Во время моего отсутствия на сцене королевского театра поставили оперу Гартмана "Liden Kirsten" ("Кирстиночка"), текст для которой написал я. Опера имела большой успех. Музыку оценили по достоинству, находили ее очень колоритной, чисто датской и в высшей степени оригинальной и задушевной, а текст мой был одобрен даже Гейбергом. Известие об этом, полученное мною за границей, очень обрадовало меня. Я уже заранее предвосхищал удовольствие послушать и посмотреть ее сам, и случилось как раз, что она шла в самый день моего приезда в Копенгаген. "Ну вот, теперь тебя ждет удовольствие! -- сказал мне Гартман. -- Все очень довольны и музыкой, и текстом!" Я явился в театр, меня заметили -- я видел это -- и, когда опера окончилась, послышались аплодисменты, смешанные с довольно сильным шиканьем. "Этого еще ни разу не было! -- сказал Гартман. -- Ничего не понимаю!" "А я так понимаю! -- ответил я. -- Ты-то не огорчайся, тебя это не касается. Это земляки мои увидели, что я вернулся, ну вот и встретили меня!"

Здоровье мое по-прежнему хромало, лето, проведенное мною на юге, не прошло мне даром, и только освежающий зимний холод немножко подкрепил меня. Я был в нервном состоянии, очень слаб физически и в то же время сильно возбужден душевно. В это-то время я и окончил своего "Агасфера". Влияние на меня Эрстеда, которому я в последние годы читал все, что писал вновь, все больше и больше возрастало. Он всем сердцем любил все прекрасное и доброе, а пытливый ум его стремился отыскать в них и истину. И он ясно и определенно высказывал, что душа всякого поэтического произведения -- в истине.
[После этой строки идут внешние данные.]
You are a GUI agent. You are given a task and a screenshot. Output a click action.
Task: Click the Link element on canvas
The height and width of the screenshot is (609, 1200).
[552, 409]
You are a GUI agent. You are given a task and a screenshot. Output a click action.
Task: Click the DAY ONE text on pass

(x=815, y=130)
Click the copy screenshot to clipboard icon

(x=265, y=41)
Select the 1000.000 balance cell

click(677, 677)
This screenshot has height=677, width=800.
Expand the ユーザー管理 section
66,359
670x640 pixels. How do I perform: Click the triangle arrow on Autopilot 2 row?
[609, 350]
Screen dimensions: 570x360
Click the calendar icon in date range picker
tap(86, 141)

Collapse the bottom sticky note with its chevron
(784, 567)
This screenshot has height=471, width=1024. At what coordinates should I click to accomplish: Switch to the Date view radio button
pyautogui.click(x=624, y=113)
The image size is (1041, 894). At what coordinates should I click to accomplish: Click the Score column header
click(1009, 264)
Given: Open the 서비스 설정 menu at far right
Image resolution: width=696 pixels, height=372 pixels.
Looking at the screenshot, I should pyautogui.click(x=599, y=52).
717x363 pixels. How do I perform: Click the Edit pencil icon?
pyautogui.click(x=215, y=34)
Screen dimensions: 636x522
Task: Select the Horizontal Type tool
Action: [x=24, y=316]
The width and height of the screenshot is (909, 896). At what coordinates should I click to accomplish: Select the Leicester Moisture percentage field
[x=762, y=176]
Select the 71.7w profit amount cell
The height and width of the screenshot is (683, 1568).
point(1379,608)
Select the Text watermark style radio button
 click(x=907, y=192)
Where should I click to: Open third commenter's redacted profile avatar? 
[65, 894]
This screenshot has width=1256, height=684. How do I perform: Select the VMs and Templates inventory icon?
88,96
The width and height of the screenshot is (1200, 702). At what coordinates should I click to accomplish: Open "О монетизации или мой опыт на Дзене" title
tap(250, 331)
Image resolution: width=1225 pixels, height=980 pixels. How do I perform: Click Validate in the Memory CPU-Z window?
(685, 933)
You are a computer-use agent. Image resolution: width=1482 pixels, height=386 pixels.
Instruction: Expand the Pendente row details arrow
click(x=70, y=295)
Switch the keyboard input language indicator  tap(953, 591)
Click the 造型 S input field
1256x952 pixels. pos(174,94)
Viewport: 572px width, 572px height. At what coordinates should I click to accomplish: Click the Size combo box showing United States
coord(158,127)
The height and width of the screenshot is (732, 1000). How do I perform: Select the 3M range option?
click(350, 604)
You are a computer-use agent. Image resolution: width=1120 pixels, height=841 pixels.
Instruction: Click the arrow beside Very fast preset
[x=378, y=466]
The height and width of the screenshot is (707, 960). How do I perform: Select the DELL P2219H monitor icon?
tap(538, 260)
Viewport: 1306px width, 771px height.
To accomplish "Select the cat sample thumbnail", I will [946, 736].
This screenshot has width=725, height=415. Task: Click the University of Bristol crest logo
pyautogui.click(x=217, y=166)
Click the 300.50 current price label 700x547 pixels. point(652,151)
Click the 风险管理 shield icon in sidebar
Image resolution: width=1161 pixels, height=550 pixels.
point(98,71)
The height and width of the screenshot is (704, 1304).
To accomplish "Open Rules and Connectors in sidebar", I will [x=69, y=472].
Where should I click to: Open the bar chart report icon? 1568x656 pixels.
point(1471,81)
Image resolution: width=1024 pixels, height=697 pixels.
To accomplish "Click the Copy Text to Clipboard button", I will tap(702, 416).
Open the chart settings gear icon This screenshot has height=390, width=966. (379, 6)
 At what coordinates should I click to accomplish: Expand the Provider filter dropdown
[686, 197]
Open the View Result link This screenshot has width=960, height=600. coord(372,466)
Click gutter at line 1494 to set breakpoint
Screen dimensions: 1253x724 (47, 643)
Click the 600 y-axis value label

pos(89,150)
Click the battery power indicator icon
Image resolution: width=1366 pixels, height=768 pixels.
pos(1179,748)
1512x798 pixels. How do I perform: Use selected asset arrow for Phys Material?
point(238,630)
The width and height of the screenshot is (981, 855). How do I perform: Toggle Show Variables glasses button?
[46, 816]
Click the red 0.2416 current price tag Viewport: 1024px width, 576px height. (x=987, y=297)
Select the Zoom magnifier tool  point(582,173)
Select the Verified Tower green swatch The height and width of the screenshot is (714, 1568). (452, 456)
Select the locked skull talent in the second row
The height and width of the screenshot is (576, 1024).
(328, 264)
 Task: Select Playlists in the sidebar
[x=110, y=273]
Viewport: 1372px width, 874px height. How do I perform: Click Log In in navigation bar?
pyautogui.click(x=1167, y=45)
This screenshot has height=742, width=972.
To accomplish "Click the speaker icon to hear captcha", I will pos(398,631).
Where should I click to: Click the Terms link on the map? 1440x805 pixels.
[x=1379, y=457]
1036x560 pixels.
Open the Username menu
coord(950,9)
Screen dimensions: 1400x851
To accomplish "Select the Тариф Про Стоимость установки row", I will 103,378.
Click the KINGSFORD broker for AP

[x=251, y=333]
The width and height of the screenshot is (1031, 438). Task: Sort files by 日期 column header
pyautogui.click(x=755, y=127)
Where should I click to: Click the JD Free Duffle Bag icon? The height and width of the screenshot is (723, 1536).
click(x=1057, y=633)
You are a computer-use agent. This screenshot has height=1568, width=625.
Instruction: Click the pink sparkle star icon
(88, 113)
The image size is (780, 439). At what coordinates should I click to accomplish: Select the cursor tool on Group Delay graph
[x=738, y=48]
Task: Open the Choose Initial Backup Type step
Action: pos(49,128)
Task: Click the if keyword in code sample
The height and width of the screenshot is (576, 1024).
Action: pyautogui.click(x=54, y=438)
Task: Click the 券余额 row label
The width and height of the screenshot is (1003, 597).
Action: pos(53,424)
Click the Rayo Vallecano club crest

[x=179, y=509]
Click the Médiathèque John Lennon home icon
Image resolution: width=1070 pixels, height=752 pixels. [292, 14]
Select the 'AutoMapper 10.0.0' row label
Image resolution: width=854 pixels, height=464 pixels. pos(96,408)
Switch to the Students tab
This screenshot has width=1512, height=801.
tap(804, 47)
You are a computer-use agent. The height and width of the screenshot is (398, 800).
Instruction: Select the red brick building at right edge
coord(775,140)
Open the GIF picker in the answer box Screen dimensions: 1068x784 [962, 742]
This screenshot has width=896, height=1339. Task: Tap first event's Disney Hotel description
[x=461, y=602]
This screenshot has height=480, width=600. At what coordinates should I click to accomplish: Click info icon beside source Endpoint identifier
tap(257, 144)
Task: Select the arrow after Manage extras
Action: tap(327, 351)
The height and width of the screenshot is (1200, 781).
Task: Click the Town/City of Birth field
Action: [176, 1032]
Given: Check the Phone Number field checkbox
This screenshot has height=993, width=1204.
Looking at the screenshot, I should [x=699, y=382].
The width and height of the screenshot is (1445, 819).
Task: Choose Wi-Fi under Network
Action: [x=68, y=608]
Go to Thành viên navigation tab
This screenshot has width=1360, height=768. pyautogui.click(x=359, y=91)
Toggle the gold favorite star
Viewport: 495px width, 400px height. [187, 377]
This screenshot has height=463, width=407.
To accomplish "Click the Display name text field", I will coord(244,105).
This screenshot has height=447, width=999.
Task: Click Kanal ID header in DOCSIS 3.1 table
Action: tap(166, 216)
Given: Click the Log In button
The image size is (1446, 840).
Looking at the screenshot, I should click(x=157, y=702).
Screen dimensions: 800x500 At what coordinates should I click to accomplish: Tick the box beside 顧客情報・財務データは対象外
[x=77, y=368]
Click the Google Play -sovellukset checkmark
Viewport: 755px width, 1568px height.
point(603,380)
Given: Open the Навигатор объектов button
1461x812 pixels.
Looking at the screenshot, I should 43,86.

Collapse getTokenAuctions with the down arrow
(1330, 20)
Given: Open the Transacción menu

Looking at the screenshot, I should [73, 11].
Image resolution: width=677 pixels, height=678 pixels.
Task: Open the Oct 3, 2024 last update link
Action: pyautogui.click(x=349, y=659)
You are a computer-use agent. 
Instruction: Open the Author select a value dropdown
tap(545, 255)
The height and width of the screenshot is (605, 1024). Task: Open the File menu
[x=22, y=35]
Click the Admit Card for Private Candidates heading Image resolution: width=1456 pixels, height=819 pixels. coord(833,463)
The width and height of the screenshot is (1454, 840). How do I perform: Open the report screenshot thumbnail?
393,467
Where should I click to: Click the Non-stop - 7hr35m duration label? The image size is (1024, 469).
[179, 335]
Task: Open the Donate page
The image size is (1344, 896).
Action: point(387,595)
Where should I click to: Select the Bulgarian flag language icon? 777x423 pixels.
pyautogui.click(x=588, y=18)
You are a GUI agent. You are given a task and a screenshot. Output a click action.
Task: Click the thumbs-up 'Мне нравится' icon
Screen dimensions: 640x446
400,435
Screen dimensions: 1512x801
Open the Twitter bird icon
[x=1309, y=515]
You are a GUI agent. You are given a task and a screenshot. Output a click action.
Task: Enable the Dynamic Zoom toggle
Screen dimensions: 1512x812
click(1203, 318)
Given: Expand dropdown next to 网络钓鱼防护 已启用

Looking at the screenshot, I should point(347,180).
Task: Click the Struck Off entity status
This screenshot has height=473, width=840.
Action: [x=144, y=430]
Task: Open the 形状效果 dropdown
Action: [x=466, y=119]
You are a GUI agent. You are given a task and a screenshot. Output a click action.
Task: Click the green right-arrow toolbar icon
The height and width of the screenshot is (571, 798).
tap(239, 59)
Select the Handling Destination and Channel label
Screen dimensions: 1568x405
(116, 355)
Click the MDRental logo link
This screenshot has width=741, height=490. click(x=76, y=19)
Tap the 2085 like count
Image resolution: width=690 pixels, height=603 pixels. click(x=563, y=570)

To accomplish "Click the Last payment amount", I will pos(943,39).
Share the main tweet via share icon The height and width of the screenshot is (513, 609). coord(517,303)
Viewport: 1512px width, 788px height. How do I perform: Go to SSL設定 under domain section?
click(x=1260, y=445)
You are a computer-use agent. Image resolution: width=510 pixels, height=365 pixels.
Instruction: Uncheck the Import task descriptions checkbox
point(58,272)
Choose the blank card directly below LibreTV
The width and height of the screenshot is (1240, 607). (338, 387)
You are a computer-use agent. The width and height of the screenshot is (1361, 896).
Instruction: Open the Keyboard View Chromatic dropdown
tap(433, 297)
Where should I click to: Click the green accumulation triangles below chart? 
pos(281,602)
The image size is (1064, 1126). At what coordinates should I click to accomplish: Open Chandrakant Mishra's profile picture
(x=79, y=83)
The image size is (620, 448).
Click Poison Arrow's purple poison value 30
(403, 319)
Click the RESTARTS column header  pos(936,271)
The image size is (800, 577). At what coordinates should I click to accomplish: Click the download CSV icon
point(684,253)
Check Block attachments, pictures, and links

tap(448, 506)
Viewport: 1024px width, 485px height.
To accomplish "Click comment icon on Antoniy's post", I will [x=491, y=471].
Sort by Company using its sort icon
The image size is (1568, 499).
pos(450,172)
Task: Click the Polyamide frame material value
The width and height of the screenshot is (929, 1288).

Однажды я принес показать ему сделанный мной перевод поэмы Байрона "Мрак". Я был от нее в восторге и очень изумился, когда Эрстед назвал поэму ложной. Выслушав его объяснения, я, однако, не мог не согласиться с ним. "Поэт, конечно, может представить себе, -- сказал Эрстед, -- что солнце исчезнет с неба, но он должен знать, что результаты этого будут совсем иные, нежели подобный мрак, подобный холод! Все это лишь пустые фантазии!" С тех пор и я усвоил себе те воззрения, которые рекомендует современным поэтам Эрстед в своем творении "Дух в природе". По его мнению, поэт, желающий явиться выразителем высших идей и стремлений своего века, должен усвоить себе результаты современной науки, а не пользоваться поэтическим арсеналом давно минувшего времени. Напротив, если он рисует это прошедшее, то, конечно, обязан пользоваться для изображения характеров идеями и понятиями того времени. Эта верная мысль Эрстеда не была, однако, к моему удивлению, понята даже Мюнстером (Знаменитый в свое время проповедник-епископ. -- Примеч. перев. ). Эрстед часто читал мне отрывки из упомянутого произведения, проникнутого необыкновенной глубиной мысли и истиной. После чтения мы обыкновенно беседовали о прочитанном, и он со своей бесконечной добротой и скромностью выслушивал даже мои возражения. Я, впрочем, мог сделать лишь одно, касавшееся той формы диалога, в которую Эрстед облек свой труд. Я находил ее устаревшей, напоминавшей "Робинзона" Кампе, и говорил, что раз здесь нет места обрисовке характеров, то и остается лишь одно перечисление персонажей, а между тем все было бы понятно и без этого. "Вы, может быть, правы, -- сказал он мне со свойственной ему кротостью, -- но я уже давно привык к этой форме и сразу изменить ее нельзя. Приму, однако, ваше замечание к сведению и постараюсь воспользоваться им, когда напишу что-нибудь вновь".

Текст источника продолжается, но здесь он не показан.